**EXTRACT PROVIDED**
------
= Benn Gunn =

Australian country performer

Benn Gunn is an Australian country performer who plays "Aussie Heartland Rock". He has played most major country music festivals across Australia and charted multiple singles including the Country Songs Top 40 number-one hits "Girls Like Guys with Trucks", "Only in Australia" and "Luckiest Man Alive".

Gunn released his first album Keep on Drivin in 2011 and the singles "Every Minute I Wait", "Rawsonville Road" and "I Like Girls That Drink Beer". In 2012 "Rawsonville Road" and "I Like Girls That Drink Beer" both made the top 10 of the Country Songs Top 40 chart. "Rawsonville Road" was also a CMC Country Pick.

In 2015 Gunn released the album Ain't Nothing But a Party including the comedic single "Girls Like Guys with Trucks", which became a three-week number-one hit on the Country Songs Top 40 chart. The single also ranked third in the top 40 country singles for the entire year of 2015.

In 2016 Gunn released his single Heavensville with the music video shot with spectacular scenery from the coastal town of Kiama where he currently lives. The video was partly funded by the Kiama Council.

In 2017 Gunn released the single "I'm a Queenslander" to help raise donations for the communities affected by Cyclone Debbie.

In 2018 Gunn released his Only in Australia album. The cover of the album was a tribute to the DJs and radio programmers across Australia who support Australian music; the cover is made from a collage of their photos, each taken in their local area. The title track off the Only in Australia album reached number one in December 2018 and after 33 weeks broke the record for the longest run on the Country Songs Top 40 chart. The single also ranked second on the year end country radio charts for 2019

Three more singles from the Only in Australia album were released in 2019, "We Can Be Mates", "I Got the Boat" and "Luckiest Man Alive". All charted on the Country Songs Top 40. "Luckiest Man Alive" charted at #9 on 21 December just one week after release.
------
**YOUR INSTRUCTIONS**
Please transcribe the Benn Gunn article word for word, everything from "In 2017 Gunn" down to "week after release.". This material comes from a separate source.

(Records drawn from a collection)
------
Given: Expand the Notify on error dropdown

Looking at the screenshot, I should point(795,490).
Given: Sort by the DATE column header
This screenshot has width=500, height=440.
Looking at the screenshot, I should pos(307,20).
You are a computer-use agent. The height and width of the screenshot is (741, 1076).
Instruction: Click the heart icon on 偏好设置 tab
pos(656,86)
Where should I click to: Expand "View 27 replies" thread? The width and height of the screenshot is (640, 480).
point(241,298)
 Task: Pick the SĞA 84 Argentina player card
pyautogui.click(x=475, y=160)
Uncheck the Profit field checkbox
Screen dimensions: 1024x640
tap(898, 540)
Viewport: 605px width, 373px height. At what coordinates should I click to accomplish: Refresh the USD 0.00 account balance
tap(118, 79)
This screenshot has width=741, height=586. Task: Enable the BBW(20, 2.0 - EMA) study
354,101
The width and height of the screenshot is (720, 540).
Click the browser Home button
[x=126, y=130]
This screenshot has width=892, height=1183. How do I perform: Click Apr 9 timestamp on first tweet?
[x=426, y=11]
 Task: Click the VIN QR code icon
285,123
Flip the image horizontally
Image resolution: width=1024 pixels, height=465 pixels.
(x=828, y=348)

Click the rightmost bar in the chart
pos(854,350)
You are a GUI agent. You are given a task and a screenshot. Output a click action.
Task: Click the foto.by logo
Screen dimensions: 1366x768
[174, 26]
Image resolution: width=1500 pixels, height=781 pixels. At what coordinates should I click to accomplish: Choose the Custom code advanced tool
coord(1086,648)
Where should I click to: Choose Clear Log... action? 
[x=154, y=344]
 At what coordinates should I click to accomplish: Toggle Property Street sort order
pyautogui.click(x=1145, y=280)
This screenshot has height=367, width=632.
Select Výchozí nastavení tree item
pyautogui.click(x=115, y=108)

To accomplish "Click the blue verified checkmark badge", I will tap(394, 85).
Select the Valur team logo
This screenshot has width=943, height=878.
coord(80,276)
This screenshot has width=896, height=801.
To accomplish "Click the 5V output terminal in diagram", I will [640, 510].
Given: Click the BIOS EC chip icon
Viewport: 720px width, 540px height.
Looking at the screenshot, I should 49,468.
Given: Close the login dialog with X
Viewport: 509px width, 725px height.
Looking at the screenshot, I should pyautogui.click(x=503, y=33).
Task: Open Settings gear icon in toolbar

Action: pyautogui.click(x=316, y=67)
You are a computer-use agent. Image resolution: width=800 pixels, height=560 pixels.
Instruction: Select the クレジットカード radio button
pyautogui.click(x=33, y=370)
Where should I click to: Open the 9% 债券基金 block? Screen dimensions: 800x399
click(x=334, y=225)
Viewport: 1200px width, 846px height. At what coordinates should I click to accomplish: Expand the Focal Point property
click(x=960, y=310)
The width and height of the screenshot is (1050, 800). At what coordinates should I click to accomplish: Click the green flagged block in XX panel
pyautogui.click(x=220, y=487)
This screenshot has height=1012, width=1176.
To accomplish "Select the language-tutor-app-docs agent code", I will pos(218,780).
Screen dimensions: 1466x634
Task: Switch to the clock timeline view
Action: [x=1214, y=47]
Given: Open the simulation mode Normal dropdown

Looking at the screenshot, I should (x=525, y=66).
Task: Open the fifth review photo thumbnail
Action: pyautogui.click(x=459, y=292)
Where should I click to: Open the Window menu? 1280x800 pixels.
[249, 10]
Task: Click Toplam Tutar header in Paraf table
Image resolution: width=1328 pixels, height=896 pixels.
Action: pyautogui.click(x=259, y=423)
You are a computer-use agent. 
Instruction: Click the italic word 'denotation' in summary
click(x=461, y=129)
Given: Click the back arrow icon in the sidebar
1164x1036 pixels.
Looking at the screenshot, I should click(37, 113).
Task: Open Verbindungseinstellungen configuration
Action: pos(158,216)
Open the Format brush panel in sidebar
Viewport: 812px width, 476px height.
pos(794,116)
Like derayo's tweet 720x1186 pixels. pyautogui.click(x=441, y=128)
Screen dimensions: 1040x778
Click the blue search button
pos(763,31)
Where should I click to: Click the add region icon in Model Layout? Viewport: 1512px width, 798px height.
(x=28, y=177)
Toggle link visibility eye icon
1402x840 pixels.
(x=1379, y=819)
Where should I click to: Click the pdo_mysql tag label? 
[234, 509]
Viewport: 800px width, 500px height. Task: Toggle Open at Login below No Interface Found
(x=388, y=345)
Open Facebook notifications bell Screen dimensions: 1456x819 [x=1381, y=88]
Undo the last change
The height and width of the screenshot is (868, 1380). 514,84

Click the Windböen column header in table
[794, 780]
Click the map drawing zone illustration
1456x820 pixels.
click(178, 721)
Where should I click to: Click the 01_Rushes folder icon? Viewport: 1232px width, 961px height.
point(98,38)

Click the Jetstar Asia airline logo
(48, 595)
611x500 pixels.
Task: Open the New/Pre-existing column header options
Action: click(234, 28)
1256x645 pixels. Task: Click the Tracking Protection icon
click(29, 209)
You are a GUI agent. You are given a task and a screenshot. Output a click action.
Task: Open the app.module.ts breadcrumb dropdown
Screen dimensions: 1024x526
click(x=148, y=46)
------
**RESULT OF THE EXERCISE**
In 2017 Gunn released the single "I'm a Queenslander" to help raise donations for the communities affected by Cyclone Debbie.

In 2018 Gunn released his Only in Australia album. The cover of the album was a tribute to the DJs and radio programmers across Australia who support Australian music; the cover is made from a collage of their photos, each taken in their local area. The title track off the Only in Australia album reached number one in December 2018 and after 33 weeks broke the record for the longest run on the Country Songs Top 40 chart. The single also ranked second on the year end country radio charts for 2019

Three more singles from the Only in Australia album were released in 2019, "We Can Be Mates", "I Got the Boat" and "Luckiest Man Alive". All charted on the Country Songs Top 40. "Luckiest Man Alive" charted at #9 on 21 December just one week after release.